— About this task —
Write out exactly, please, every line from the beginning of the entries to the line holding "Given: Launch the Camera app", and no pictures.

Collected data entries:
--- --- ---
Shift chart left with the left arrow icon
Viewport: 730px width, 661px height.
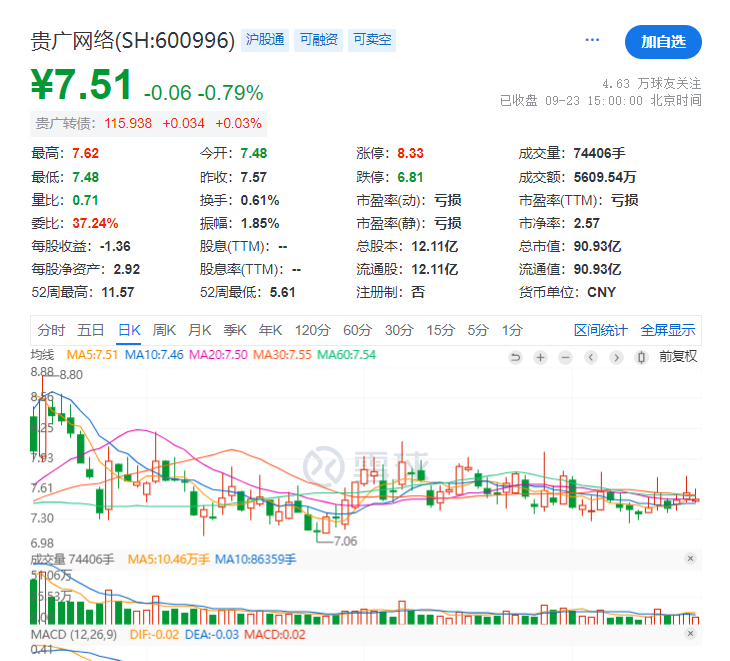(590, 357)
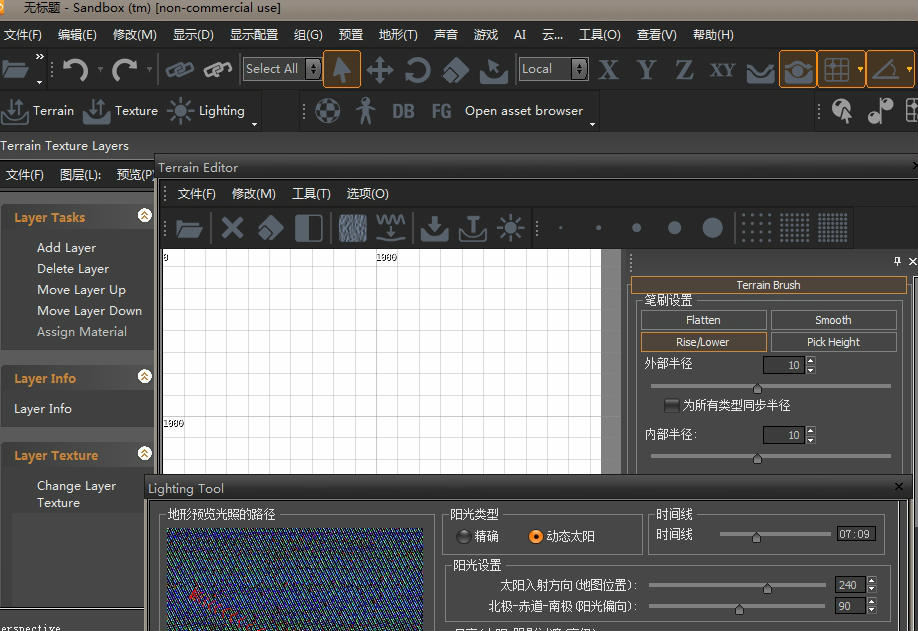The width and height of the screenshot is (918, 631).
Task: Click the sun icon in Terrain Editor toolbar
Action: click(x=510, y=229)
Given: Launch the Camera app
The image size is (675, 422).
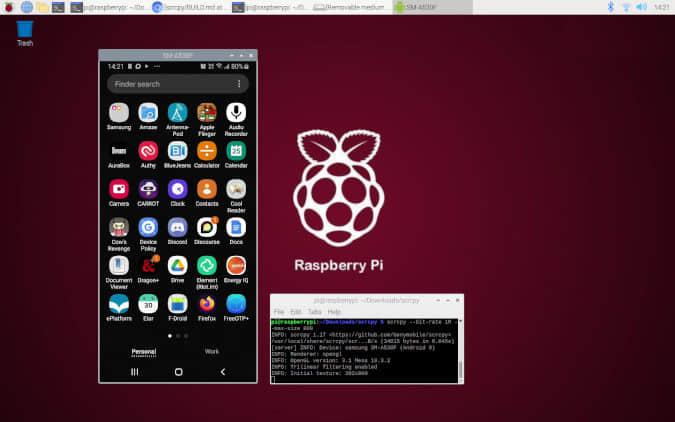Looking at the screenshot, I should (119, 189).
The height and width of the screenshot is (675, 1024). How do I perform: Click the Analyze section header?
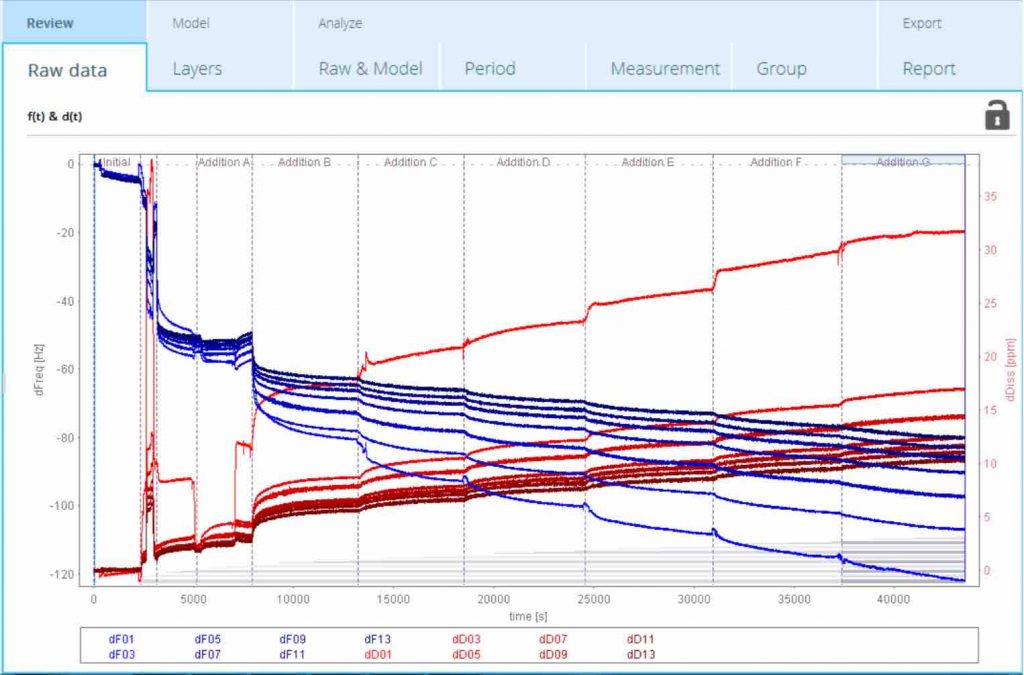[x=340, y=23]
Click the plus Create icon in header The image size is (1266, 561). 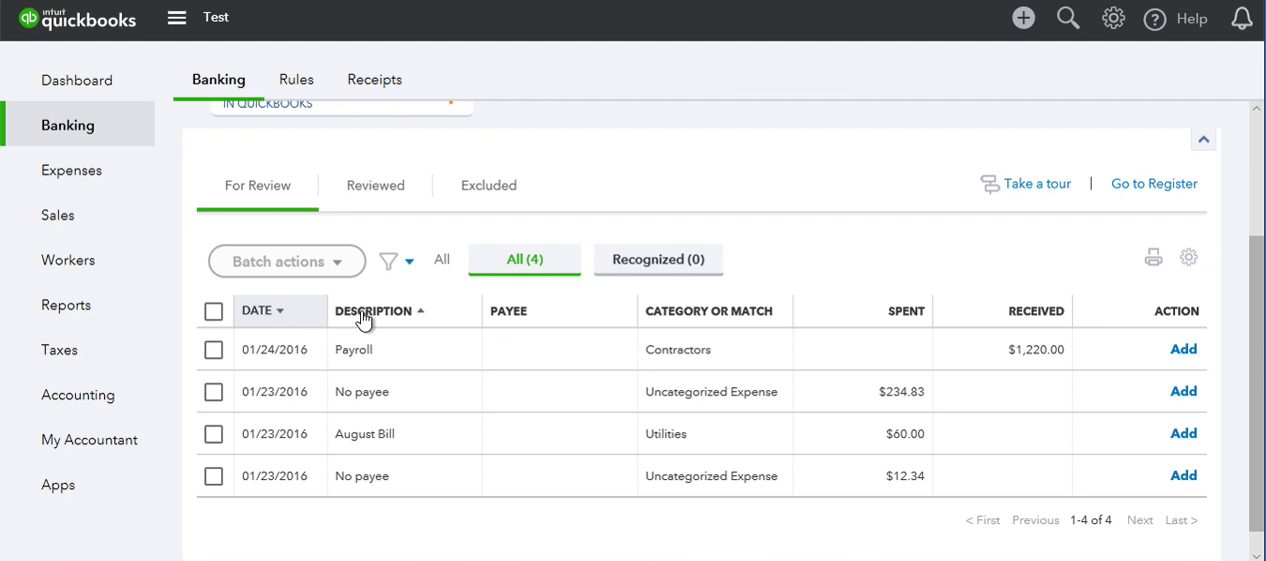click(1023, 18)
--- --- ---
— Exercise answer —
Shift chart left with the left arrow icon
Viewport: 730px width, 661px height.
(590, 357)
The width and height of the screenshot is (918, 631).
Task: Click the sun icon in Terrain Editor toolbar
Action: click(x=510, y=229)
Given: Launch the Camera app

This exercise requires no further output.